PUAL: A Classifier on Trifurcate Positive-Unlabeled Data
Xiaoke Wang, Xiaochen Yang, Rui Zhu, Jing-Hao Xue
TL;DR
This work tackles PU learning under trifurcate data where two positive subgroups lie on opposite sides of negatives. It introduces PUAL, a classifier with asymmetric loss on the labeled-positive and unlabeled data, further extended to non-linear boundaries via kernelization and ADMM-based optimization. The method demonstrates improved boundary fidelity and higher F1 performance over GLLC and other PU approaches on both synthetic trifurcate-like data and 16 real-world UCI datasets, with the kernelized version handling complex separations. The results suggest PUAL’s practical value for PU tasks with multi-modal positive distributions, while future work may leverage L1 regularization to enhance sparsity and feature selection.
Abstract
Positive-unlabeled (PU) learning aims to train a classifier using the data containing only labeled-positive instances and unlabeled instances.
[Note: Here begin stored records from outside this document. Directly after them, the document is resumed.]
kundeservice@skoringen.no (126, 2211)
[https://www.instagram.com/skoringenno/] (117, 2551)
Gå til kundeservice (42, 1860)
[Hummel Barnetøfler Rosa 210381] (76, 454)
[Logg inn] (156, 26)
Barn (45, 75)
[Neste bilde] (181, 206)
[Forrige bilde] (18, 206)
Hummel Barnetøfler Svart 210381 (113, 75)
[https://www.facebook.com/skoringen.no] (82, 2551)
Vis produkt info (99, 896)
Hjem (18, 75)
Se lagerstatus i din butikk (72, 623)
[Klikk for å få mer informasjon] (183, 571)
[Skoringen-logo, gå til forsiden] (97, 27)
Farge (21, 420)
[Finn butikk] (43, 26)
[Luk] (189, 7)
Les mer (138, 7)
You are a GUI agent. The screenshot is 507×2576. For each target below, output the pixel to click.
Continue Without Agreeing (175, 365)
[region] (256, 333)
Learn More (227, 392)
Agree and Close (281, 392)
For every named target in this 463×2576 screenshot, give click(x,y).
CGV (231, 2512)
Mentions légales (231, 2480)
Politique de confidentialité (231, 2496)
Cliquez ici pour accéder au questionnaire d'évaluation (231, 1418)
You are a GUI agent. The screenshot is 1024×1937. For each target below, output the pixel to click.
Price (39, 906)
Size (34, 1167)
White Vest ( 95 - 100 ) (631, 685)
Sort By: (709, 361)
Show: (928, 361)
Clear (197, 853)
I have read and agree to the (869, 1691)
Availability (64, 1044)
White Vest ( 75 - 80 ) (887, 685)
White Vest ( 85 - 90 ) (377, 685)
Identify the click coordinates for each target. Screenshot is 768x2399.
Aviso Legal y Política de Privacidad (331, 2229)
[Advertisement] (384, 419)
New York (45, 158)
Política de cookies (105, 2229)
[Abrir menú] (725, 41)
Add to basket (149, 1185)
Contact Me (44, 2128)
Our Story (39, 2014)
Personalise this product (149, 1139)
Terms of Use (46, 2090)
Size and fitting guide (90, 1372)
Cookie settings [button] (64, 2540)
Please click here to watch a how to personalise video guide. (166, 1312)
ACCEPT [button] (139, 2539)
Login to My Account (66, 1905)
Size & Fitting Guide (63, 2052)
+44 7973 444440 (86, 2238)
However, existing PU learning methods are generally hard to achieve satisfactory performance on trifurcate data, where the positive instances distribute on both sides of the negative instances. To address this issue, firstly we propose a PU classifier with asymmetric loss (PUAL), by introducing a structure of asymmetric loss on positive instances into the objective function of the global and local learning classifier. Then we develop a kernel-based algorithm to enable PUAL to obtain non-linear decision boundary. We show that, through experiments on both simulated and real-world datasets, PUAL can achieve satisfactory classification on trifurcate data.